BEGIN
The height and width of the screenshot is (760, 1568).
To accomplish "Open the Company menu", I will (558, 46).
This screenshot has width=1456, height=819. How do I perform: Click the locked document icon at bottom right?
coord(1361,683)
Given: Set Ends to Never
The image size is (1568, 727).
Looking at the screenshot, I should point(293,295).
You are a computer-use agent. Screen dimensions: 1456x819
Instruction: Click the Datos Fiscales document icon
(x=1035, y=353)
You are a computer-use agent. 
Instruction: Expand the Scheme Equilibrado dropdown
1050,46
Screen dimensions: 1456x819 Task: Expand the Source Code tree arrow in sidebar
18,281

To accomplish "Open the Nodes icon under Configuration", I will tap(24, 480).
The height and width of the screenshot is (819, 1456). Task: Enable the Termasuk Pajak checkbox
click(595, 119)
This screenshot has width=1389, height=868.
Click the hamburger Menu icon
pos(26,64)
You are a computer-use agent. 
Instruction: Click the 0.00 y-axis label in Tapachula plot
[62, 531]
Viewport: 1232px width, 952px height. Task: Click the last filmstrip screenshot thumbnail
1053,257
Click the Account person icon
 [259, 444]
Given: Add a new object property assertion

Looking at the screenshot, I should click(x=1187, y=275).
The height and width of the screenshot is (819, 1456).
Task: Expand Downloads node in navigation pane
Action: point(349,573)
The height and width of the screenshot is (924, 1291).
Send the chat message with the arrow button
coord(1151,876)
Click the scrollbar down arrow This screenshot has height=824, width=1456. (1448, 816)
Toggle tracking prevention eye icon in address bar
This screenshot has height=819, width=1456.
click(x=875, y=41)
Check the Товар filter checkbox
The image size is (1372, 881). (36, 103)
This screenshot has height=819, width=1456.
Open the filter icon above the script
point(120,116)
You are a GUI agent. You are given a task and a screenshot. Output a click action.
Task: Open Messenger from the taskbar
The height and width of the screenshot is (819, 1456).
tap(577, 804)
END
Filter the records above for "accomplish" and copy every matching line.

To accomplish "Open the Company menu", I will (558, 46).
To accomplish "Open the Nodes icon under Configuration", I will tap(24, 480).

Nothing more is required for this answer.